Mi ha colpito la precisa determinazione degli stessi vertici federali (che si volevano lavare la coscienza) sulle pressioni del vendicativo patron del team concorrente, che miravano a colpire il vertice del ciclismo, rappresentato da Pantani, in maniera eclatante e violenta.
L’eventuale assunzione di Epo, una prassi allora diffusa tra ‘tutti’ i ciclisti, ai tempi non era ancora chiara.
Dopo sei mesi dal blitz su Pantani, quella norma sulla presenza di ematocitro nel sangue fu variata e sicuramente non fu determinante nella conquista dei sui successi.
Fu determinante invece, quella ingiusta condanna, nella psiche e nella dignità di Pantani.
Una volta defraudato del suo sport e della sua immagine, Pantani cadde in depressione e cominciò veramente a prendere l’altra ‘sostanza’ che l’ha portato alla tomba.
Io Marco Pantani lo conobbi, come detto, in una brevissima giornata di inizio Dicembre 1998, l’anno di gloria in cui vinse Giro e Tour.
Feci uno scoop giornalistico.
Amici di Milano mi avvisarono che stavano venendo in Sardegna per girare gli spot della Citroen vicino a Chia con Pantani come testimonial. Avvisai l’allora caporedattore centrale dell’Unione Paolo Figus che mi assegnò il pezzo. Ero l’unico giornalista che lo sapesse.
Andai la mattina all’alba alla spiaggia di Tuarredda e aspettai per tre ore il passaggio della troupe e di Pantani, per fotografarlo.
Mi fu impedito di stare sul luogo e dopo tante insistenze mi concessero dieci minuti di intervista a Pantani a mezzogiorno nell’intervallo delle riprese.

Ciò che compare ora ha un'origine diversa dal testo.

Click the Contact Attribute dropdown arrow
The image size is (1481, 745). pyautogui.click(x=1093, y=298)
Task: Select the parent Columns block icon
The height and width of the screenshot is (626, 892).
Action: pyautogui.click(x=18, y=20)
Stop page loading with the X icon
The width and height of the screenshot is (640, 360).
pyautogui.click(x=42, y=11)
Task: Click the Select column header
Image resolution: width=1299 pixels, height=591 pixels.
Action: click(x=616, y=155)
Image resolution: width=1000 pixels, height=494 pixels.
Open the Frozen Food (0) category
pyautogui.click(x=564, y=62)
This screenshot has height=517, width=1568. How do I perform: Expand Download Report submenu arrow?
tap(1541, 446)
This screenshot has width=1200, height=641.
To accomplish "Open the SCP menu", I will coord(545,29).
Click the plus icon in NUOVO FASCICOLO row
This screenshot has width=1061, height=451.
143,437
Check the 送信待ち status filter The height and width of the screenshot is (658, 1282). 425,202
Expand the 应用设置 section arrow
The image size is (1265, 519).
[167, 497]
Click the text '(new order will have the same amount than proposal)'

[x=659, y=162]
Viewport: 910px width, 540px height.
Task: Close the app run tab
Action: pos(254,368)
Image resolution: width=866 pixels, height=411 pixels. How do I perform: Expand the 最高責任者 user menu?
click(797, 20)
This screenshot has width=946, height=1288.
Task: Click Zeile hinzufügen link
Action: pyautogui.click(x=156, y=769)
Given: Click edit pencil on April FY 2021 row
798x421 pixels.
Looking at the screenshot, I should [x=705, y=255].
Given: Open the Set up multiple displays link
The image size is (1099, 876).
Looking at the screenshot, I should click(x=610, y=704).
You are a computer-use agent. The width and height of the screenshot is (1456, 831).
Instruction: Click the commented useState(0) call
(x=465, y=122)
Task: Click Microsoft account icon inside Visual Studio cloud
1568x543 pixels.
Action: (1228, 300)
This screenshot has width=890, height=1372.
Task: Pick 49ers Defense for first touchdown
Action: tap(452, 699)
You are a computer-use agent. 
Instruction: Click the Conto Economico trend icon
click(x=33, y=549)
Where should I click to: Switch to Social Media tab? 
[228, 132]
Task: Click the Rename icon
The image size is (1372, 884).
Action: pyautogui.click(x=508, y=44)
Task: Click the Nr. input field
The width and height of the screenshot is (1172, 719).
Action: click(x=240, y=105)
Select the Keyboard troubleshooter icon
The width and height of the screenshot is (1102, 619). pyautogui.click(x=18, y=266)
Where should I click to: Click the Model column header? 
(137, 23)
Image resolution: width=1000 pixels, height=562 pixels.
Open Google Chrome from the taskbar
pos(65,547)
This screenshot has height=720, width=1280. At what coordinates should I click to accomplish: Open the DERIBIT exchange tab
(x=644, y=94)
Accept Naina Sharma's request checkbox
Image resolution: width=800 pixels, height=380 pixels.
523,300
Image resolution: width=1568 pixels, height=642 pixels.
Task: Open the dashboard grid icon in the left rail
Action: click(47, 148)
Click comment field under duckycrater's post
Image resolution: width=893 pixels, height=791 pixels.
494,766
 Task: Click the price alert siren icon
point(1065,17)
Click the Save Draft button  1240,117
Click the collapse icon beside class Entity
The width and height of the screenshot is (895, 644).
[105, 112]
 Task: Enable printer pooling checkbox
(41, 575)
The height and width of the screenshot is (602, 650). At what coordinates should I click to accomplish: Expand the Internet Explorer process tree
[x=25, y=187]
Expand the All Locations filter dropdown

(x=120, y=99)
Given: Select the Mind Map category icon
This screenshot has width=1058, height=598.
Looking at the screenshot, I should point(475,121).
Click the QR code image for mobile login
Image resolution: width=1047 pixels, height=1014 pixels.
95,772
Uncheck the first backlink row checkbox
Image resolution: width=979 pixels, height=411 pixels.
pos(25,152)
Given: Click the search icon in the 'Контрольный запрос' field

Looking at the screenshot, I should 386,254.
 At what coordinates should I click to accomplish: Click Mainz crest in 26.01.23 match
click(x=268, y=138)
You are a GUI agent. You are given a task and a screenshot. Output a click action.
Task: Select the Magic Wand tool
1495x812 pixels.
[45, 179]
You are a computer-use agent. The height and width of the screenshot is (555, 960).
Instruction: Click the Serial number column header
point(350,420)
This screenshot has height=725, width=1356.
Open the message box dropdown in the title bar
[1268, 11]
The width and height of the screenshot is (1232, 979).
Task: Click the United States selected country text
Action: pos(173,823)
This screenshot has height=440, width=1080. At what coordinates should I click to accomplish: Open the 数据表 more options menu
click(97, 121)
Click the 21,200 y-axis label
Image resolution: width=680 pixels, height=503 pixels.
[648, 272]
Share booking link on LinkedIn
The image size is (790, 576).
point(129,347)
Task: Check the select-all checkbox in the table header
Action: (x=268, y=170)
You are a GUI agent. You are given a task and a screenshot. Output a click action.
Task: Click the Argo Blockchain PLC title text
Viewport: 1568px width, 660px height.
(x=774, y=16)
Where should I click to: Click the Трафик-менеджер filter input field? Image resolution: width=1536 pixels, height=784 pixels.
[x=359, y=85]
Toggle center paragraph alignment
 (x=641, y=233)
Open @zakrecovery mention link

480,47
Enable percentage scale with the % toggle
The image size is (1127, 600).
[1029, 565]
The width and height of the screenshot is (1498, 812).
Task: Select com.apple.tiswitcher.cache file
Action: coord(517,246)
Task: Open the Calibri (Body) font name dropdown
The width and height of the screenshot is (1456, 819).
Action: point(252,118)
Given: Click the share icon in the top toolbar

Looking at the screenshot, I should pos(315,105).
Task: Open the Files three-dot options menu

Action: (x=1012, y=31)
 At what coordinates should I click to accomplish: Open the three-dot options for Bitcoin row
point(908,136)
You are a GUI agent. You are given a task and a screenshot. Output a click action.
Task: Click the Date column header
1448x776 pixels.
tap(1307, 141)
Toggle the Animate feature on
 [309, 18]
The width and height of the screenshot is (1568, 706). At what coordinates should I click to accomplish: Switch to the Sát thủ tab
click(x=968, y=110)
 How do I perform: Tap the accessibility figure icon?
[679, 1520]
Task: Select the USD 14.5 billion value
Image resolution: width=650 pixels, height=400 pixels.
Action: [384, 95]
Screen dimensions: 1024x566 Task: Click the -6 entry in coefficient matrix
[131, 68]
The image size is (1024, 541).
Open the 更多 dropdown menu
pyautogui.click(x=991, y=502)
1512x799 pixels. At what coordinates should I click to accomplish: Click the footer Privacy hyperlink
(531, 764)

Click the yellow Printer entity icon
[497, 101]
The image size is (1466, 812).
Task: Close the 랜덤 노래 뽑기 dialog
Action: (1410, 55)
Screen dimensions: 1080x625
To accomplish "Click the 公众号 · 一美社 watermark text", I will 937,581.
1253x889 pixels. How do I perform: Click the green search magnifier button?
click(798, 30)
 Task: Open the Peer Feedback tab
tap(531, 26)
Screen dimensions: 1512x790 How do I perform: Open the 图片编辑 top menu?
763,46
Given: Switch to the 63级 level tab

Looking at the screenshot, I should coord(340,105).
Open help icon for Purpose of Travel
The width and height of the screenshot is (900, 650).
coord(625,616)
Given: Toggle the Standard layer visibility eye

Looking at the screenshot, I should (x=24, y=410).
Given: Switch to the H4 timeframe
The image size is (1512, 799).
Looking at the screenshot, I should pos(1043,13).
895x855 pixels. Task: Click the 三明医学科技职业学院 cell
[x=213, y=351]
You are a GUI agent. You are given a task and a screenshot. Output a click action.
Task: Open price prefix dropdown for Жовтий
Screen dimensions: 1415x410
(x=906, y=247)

Attesi quell’intervista nella spiaggia di Piscinnì insieme alle mucche. Arrivarono le troupe ed ecco lui, simpatico e sorridente che mangiava un panino insieme alle maestranze. Finalmente mi venne presentato, lo fotografai in esclusiva e parlammo per cinque minuti senza ulteriori barriere. Mi conquistò quella dolcezza, quella serenità, quella naturalezza di Pantani, dote rara di chi sa essere paziente e professionale in ogni circostanza, senza mai assumere atteggiamenti da divo neanche con l’ultimo degli operai. Realizzai lo scoop e fu anche l’unica volta che L’ Unione Sarda mise un mio pezzo in prima pagina.
Tornando a Pantani e allo spettacolo teatrale che riqualifica e rende giustizia al suo dramma. La sua storia e il suo destino hanno molte attinenze con quelle del povero Enzo Tortora.
Rimango amareggiato dalla vicenda Pantani e mi domando, e vi domando:
1) Ma non siamo tutti drogati da questa società e questo sistema di giustizia e moralismo che a volte, per il cervello malato dei suoi accusatori finisce per fa scoppiare il cervello dell’accusato e manda in rovina anche persone innocenti ?
2) Perché colpire con clamore solo il vertice di uno sport, calpestando la dignità umana di un uomo libero, anziché prendere provvedimenti equi e adeguati verso tutti i ciclisti e tutti i dirigenti e medici che sono gli organi di controllo degli atleti stessi ?
In attesa di risposte, vi invito a vedere e a capire lo spettacolo su Pantani e a chiarirvi le idee su come fosse lui come atleta e come uomo: un grande !
Che ha vinto da solo e ha poi pagato per tutti.